‘I don’t think we’d be entering into this marriage if we hadn’t both experienced a rough start to life,’ she said uneasily.
‘Which means?’
He was asking for specifics and Libby knew it was only fair that she should give them. After all, he had. At least, a brief enough outline for her to gain more of an understanding of him.
‘My mother was single,’ Libby said, sipping her tea, forcing herself to meet Raul’s eyes. ‘Except when she wasn’t. The only thing is, she never met a man she wanted to be with for more than a few months.’ Libby rushed through the explanation. ‘I had a lot of stepdads,’ she added with a grimace.
Raul was very still across from her, his eyes glittering when they met hers with a hardness that took her breath away. ‘It takes a lot more than biology to be a good parent.’
She nodded her agreement. She’d seen that first-hand.
‘Libby.’ His voice was gruff, deep. ‘What we’re doing here, this is who we are. We will do right by our child, in a way no one ever did for us.’ The determination in his voice, the pride, took her breath away.
Tears sparkled on her lashes as she nodded, not sure she could trust her voice to speak.
‘This is all that matters,’ he said quietly.
Libby knew then that they’d made the right decision. This was all about their baby, and always would be.
He had been careful not to touch her as they entered the lift to his penthouse. He’d been careful not to touch her since collecting her from her place in Sydney, and a strange swelling of something had begun to stretch in his chest.
Protectiveness.
It was the sight of Libby with her bashed-up old suitcase and a look in her eyes that was pure determination and strength. As if to say, ‘Show me everything you’ve got; I’m ready for it.’

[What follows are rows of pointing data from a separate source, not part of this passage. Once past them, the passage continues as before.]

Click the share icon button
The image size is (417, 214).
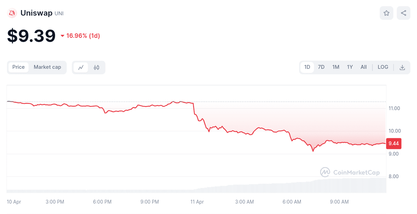tap(403, 13)
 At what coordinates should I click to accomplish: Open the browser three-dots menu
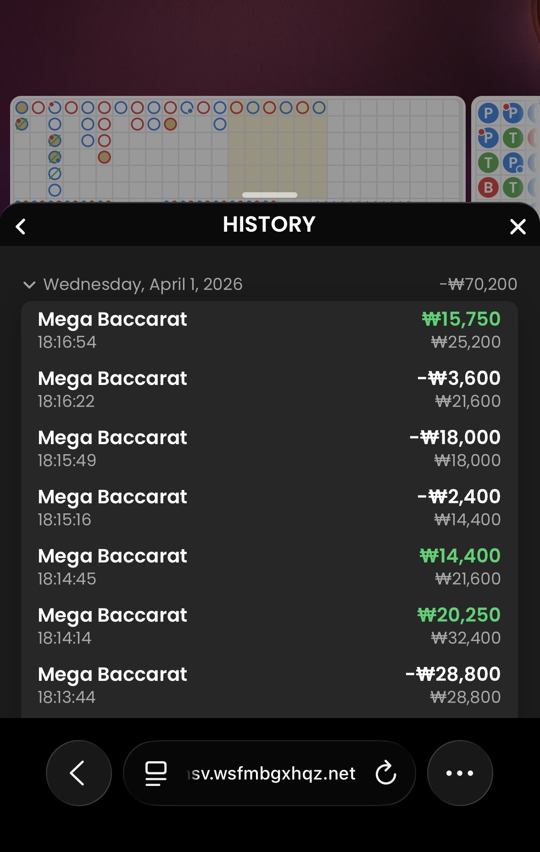pos(460,773)
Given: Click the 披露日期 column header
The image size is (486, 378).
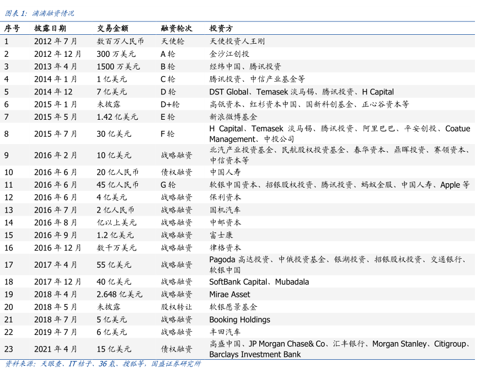Looking at the screenshot, I should pos(50,28).
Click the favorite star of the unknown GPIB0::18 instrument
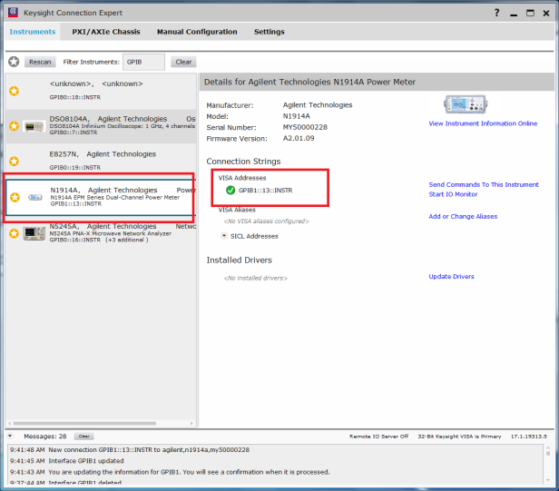This screenshot has height=491, width=559. click(14, 91)
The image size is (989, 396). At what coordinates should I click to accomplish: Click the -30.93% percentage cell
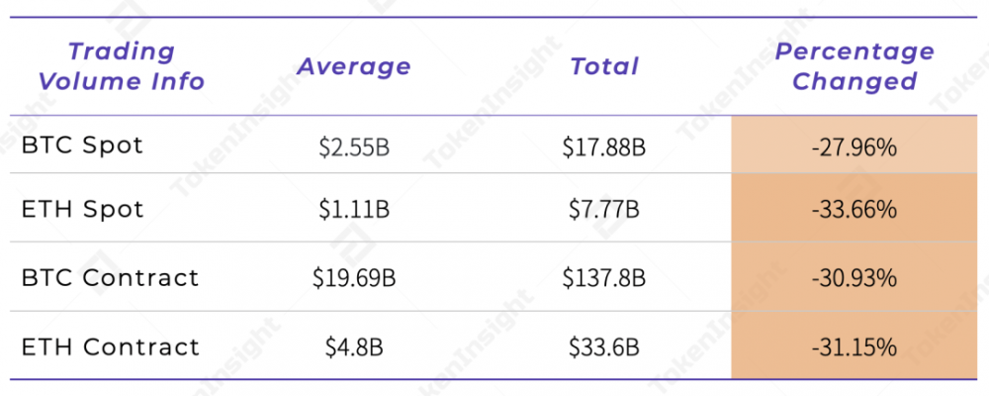[854, 279]
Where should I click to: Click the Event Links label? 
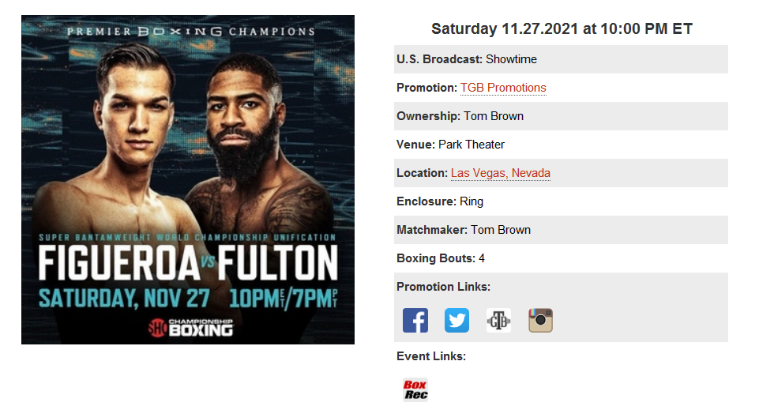(x=431, y=356)
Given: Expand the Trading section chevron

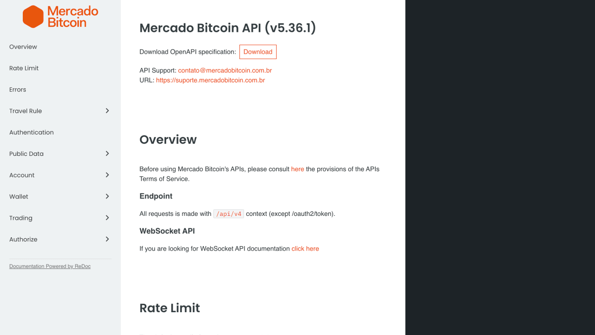Looking at the screenshot, I should 107,217.
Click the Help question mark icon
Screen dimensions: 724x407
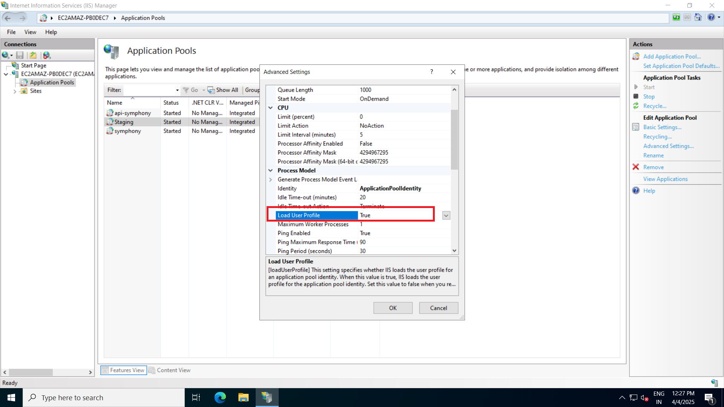click(x=711, y=17)
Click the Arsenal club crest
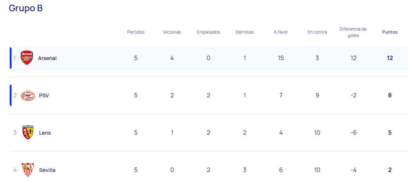 (27, 58)
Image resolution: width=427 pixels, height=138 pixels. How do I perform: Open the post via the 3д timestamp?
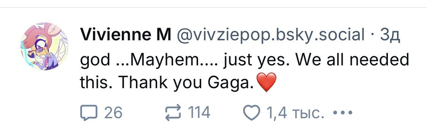pyautogui.click(x=390, y=35)
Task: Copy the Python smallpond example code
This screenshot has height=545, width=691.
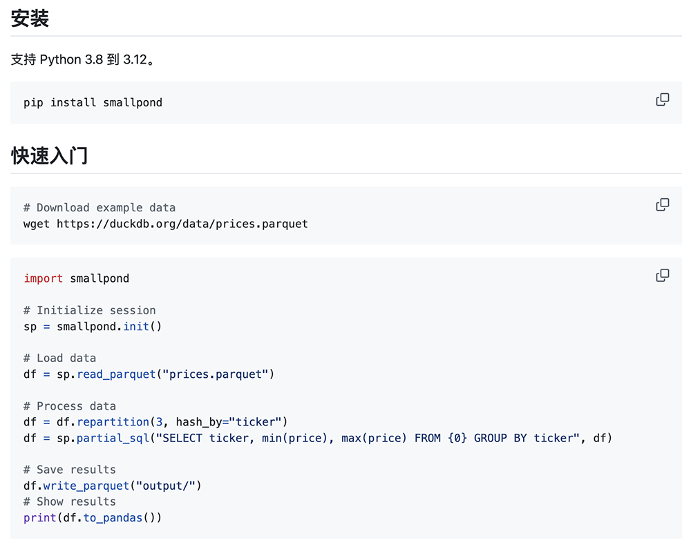Action: (662, 276)
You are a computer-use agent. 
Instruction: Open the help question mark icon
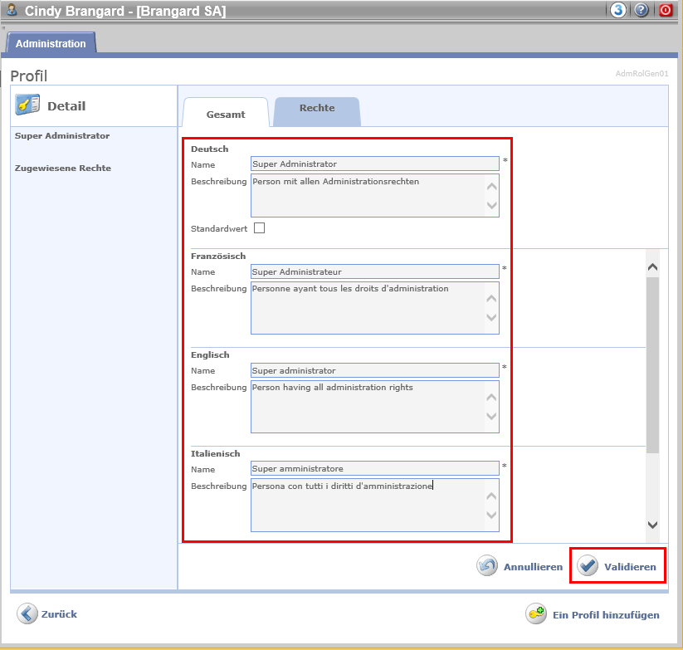coord(642,11)
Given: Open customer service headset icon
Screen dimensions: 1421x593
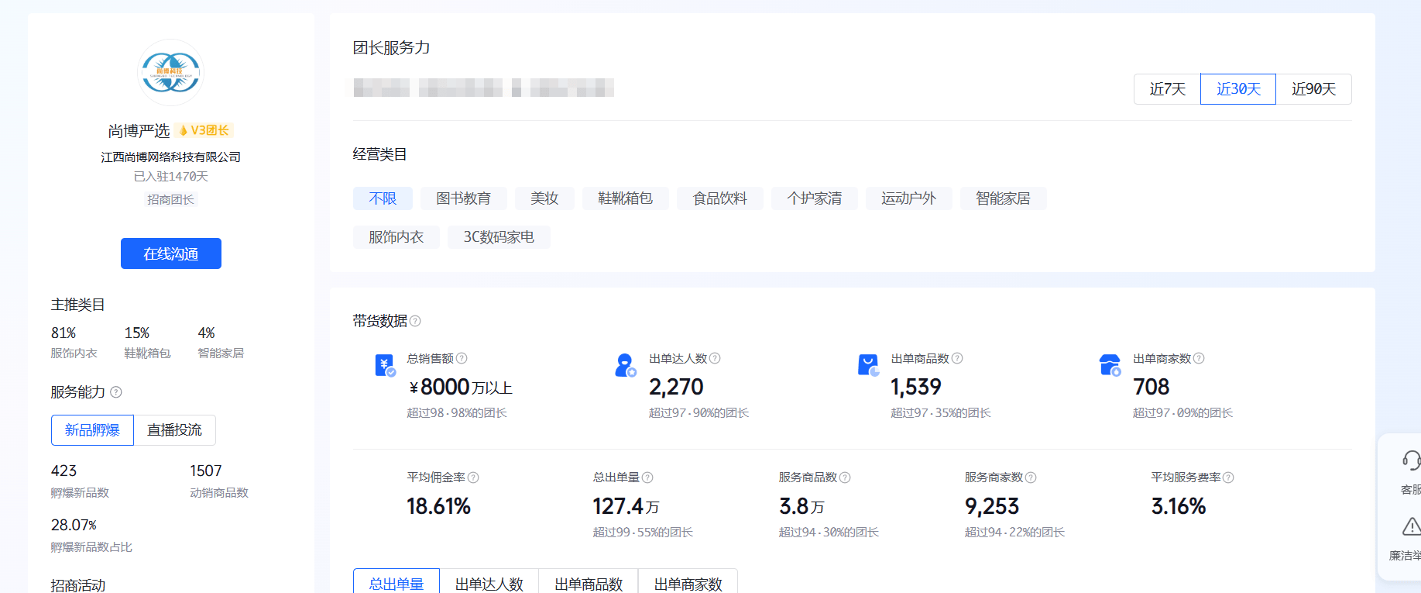Looking at the screenshot, I should [x=1411, y=460].
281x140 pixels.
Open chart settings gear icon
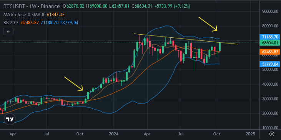point(272,134)
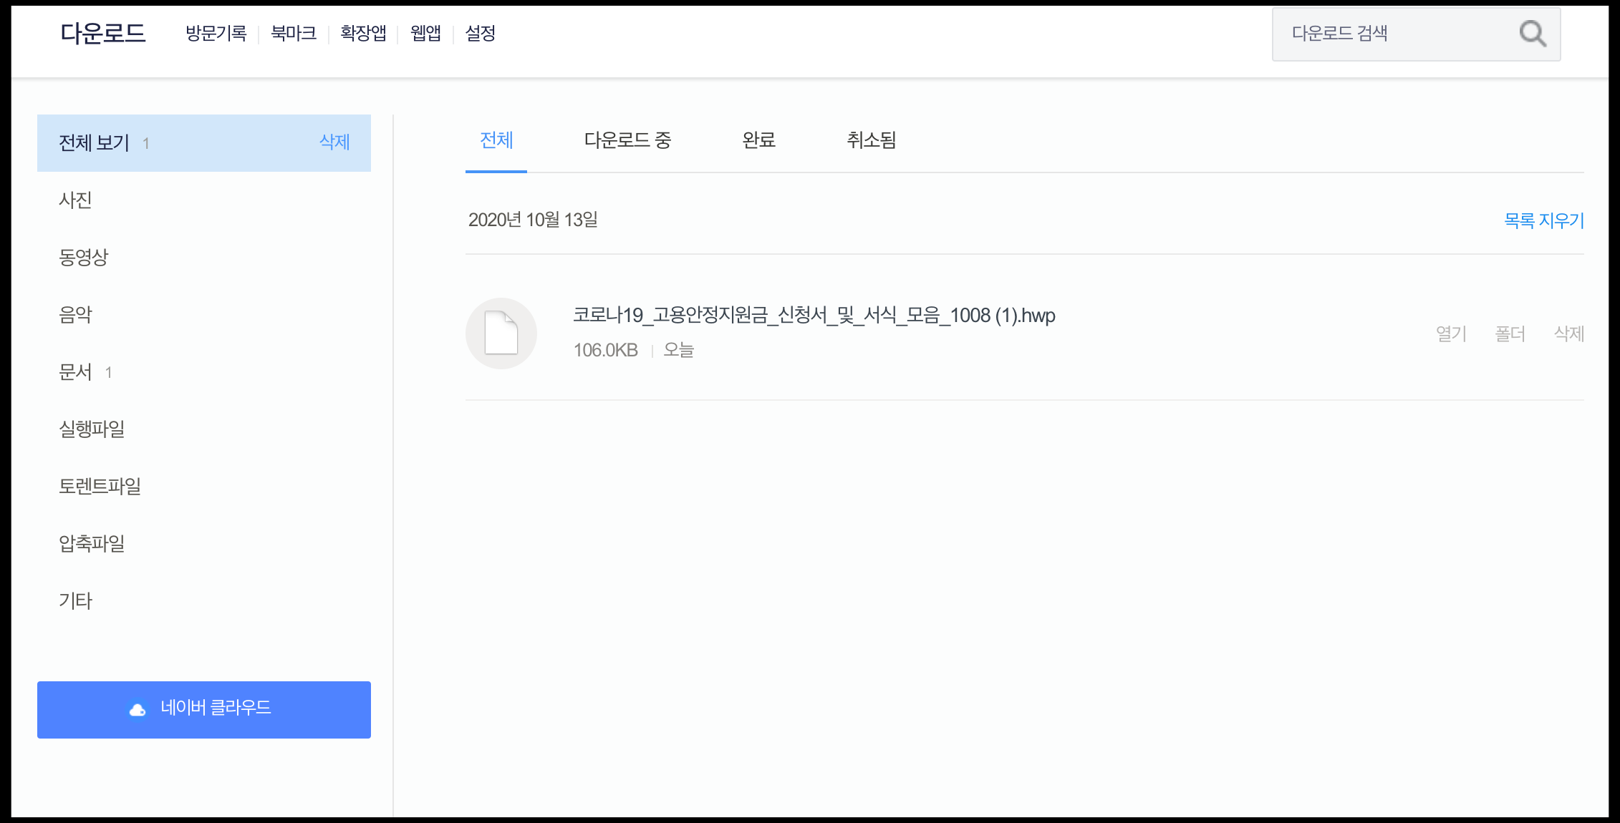The image size is (1620, 823).
Task: Show the 취소됨 downloads tab
Action: tap(871, 140)
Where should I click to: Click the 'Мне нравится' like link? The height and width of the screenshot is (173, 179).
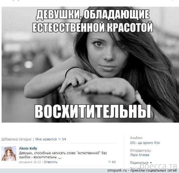tap(46, 139)
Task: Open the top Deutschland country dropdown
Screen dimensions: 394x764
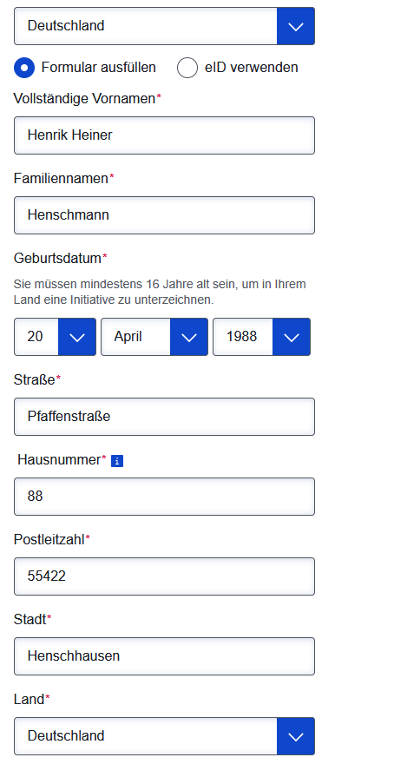Action: tap(164, 26)
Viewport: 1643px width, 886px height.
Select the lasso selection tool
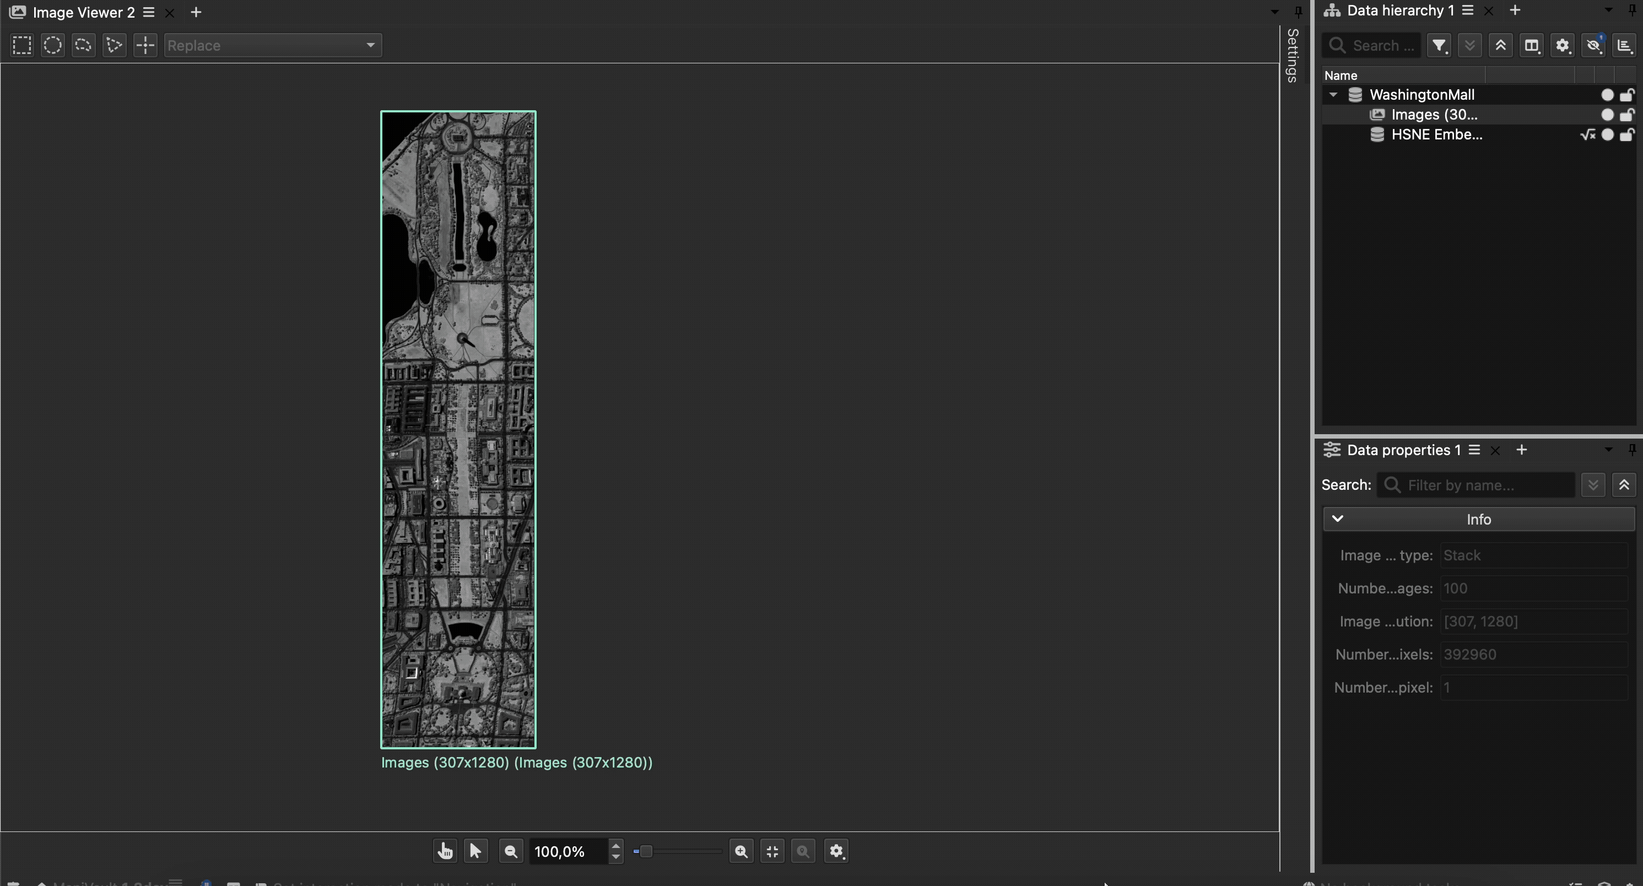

She was a fighter. He recognised that quality; he understood it. He didn’t doubt she could take care of herself, and their child.
But she didn’t have to.
Raul hadn’t wanted this. It was the antithesis of what he wanted, in fact, and yet here he was, ready to protect the mother of his child with his life.
Despite her air of strength, he felt her nervousness, her anxieties about the step she was taking away from the familiar, and he’d wanted to reach across and put a hand on her knee as the car had pulled out from the kerb.
But he hadn’t.
Just as he hadn’t put his hand in the small of her back to guide her up the stairs when they’d reached his plane. Nor had he reached out and placed his hand over hers when they’d spoken on the plane and realised how similar their goal was, to protect their child from the sort of childhood they’d had. But he’d wanted to.
The longer he’d sat opposite Libby, watching as she flicked through the document and then fell asleep, highlighter with the lid off, small body curled up in the too-big armchair—they’d never felt too big for him—his fingers had tingled with a want to simply feel. Just one stroke of her soft cheek, to remind himself...to remember.
The air in the lift hummed with a sultry, seductive pulse, urging him to move closer to her. To brush against her, almost as if by accident. But there was a warning there too, because he suspected whatever incendiary spark had flared between them on the boat was still ignited, and they’d be all kinds of stupid to let it burn out of control.
If there wasn’t a child involved.
If they weren’t getting married.
But this was a serious, lifelong commitment to do right by their infant. He wouldn’t let biological impulses complicate everything, so he stood firm on the other side of the lift, staring straight ahead, barely breathing until the doors opened and he waited for the release of the pent-up tension, the energy.
The relief didn’t come.
Grinding his teeth, he stood at the doors to the lift, holding his hand across them and waiting for Libby to precede him.
Her eyes flashed nervously to his then looked straight ahead.
‘Oh,’ she murmured, lips parting.
The lift opened directly into the foyer of his apartment—a large space that was decorated as it had been when he’d bought the place, all in beige and white, with a big mirror above a hallstand that had a decorative bowl and nothing else.
Raul lived a minimalistic life, despite his wealth. He’d learned as a teenager to need only a few small things, to be ready to leave at any point. He hadn’t consciously kept that habit but, now that he thought about it, he had very little connection to anything in his apartment. There were only a few things in here he’d want to take if he left. Which was why it had been easy to buy the place and keep it basically as it had been.